Hoy

«Desconozco si mi prima Manuela usaba Internet para buscar pareja"

Un cartel anuncia una de las concentraciones realizadas en Monesterio.
Un cartel anuncia una de las concentraciones realizadas en Monesterio. / HOY
  • La familia de la mujer desaparecida en Monesterio se muestra sorprendida tras conocer que había mantenido contacto telemático con varias personas antes de su desaparición

La investigación que realiza la Guardia Civil para localizar a Manuela Chavero entró ayer en una nueva fase. Tres meses y medio después de que fuese vista por última vez la vecina de Monesterio, desde la Delegación del Gobierno en Extremadura se confirma que las pesquisas se centran en estos momentos en «cuatro o cinco personas».

Hasta ahí llega la información oficial. Pero Monesterio amaneció ayer con el sobresalto de ver publicada en el periódico La Razón una extensa noticia en la que se detallaba el supuesto contenido de la investigación que está llevando a cabo el equipo formado por los agentes de la Unidad Central Operativa de la Guardia Civil (UCO) llegados desde Madrid y los componentes del equipo de Policía Judicial de la Comandancia de Badajoz.

En esa información se apunta que el principal sospechoso es un hombre muy violento, que vive en la zona de Monesterio, con el que Manuela Chavero habría mantenido contacto vía Internet y que podría haberse sentido engañado al enterarse de que la mujer también había establecido contacto con otras personas.

La relación entre este individuo y la desaparecida se habría establecido, o al menos mantenido en el tiempo, mediante mensajes a través de las redes sociales, independientemente de los contactos personales que pudieron tener en varias ocasiones, según publica La Razón basándose en fuentes conocedoras del caso.

Esos datos sorprendieron ayer a la familia de la desaparecida. Su primo, Alfonso Franco, dijo a HOY que lo publicado no coincide con los datos que tiene la familia. «Mi prima no estaba en las redes sociales, pero desconozco si usaba Internet para buscar pareja.

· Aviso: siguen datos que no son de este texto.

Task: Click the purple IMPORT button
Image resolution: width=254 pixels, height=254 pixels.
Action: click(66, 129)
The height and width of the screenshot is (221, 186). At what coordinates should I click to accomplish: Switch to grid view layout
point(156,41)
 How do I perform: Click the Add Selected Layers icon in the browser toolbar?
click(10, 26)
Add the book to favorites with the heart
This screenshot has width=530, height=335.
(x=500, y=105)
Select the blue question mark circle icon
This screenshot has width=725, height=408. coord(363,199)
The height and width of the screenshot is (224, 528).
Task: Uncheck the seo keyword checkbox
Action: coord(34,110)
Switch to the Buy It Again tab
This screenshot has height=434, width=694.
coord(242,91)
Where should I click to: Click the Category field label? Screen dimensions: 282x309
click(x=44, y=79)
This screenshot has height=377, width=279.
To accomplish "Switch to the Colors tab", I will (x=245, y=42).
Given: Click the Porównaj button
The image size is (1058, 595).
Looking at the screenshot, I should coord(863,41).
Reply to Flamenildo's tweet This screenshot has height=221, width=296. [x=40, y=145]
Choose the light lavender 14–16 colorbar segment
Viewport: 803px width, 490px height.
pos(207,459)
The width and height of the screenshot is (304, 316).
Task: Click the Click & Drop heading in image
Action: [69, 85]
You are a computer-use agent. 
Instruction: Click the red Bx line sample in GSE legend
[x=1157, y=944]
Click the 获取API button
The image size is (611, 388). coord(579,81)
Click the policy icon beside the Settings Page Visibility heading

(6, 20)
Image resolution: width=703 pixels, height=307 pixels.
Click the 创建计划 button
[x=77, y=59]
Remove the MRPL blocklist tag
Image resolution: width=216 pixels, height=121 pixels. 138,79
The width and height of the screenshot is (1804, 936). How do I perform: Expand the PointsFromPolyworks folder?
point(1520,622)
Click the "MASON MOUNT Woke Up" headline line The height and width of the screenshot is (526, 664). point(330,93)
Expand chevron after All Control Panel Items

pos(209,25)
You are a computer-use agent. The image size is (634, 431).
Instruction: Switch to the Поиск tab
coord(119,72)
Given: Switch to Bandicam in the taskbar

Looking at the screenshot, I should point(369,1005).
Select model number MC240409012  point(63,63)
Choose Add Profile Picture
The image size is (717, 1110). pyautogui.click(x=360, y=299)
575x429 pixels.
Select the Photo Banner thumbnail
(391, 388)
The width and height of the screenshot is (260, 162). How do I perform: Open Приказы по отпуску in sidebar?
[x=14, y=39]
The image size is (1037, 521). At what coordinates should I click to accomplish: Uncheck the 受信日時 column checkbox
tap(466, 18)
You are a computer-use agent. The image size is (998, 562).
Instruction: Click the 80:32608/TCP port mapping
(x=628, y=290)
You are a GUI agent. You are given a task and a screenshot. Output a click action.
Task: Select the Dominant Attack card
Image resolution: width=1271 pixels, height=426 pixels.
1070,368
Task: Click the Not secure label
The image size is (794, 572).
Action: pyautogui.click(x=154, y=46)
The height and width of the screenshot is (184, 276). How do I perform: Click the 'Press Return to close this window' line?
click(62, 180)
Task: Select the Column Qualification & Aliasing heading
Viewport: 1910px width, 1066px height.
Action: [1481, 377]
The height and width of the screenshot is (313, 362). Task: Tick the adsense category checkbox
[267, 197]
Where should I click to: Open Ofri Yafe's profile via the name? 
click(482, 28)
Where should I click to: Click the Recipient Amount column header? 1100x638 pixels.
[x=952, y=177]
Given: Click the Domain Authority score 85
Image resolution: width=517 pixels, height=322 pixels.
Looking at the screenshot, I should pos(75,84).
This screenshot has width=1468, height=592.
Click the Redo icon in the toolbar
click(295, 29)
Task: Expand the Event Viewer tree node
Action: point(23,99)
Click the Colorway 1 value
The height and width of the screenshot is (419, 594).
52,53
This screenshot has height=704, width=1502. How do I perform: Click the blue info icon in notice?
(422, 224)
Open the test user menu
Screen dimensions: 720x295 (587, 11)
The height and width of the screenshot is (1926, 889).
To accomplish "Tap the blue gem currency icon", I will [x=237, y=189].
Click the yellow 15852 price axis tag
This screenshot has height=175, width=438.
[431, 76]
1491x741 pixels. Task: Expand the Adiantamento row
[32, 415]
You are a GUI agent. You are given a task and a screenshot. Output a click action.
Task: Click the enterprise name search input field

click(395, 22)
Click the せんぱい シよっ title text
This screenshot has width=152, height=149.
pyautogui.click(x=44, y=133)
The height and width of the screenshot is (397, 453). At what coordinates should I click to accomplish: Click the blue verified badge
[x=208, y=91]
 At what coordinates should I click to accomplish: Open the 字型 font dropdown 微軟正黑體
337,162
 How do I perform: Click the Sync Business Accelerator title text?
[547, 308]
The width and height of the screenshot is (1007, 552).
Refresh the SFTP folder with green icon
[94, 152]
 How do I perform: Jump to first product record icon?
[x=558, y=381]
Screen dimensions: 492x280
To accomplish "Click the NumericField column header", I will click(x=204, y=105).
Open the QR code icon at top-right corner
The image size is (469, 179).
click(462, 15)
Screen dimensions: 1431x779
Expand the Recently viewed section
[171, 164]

Yo creo que nos lo hubiera dicho, pero tampoco lo sé. Lo desconozco».

El portavoz de la familia valoraba de este modo esa información en la que se cuenta que la investigación ha hecho un pormenorizado estudio de las llamadas telefónicas y contactos telemáticos mantenidos por Manuela Chavero antes de su desaparición, lo que habría permitido «centrar las pesquisas en dos o tres individuos, aunque uno de ellos era, por su perfil personal, el que ofrece más sospechas».

En esa información se asevera que, después de que Chavero realizara los trámites de separación con su exmarido, habría intercambiado mensajes con varios hombres a través de páginas que permiten entablar relaciones.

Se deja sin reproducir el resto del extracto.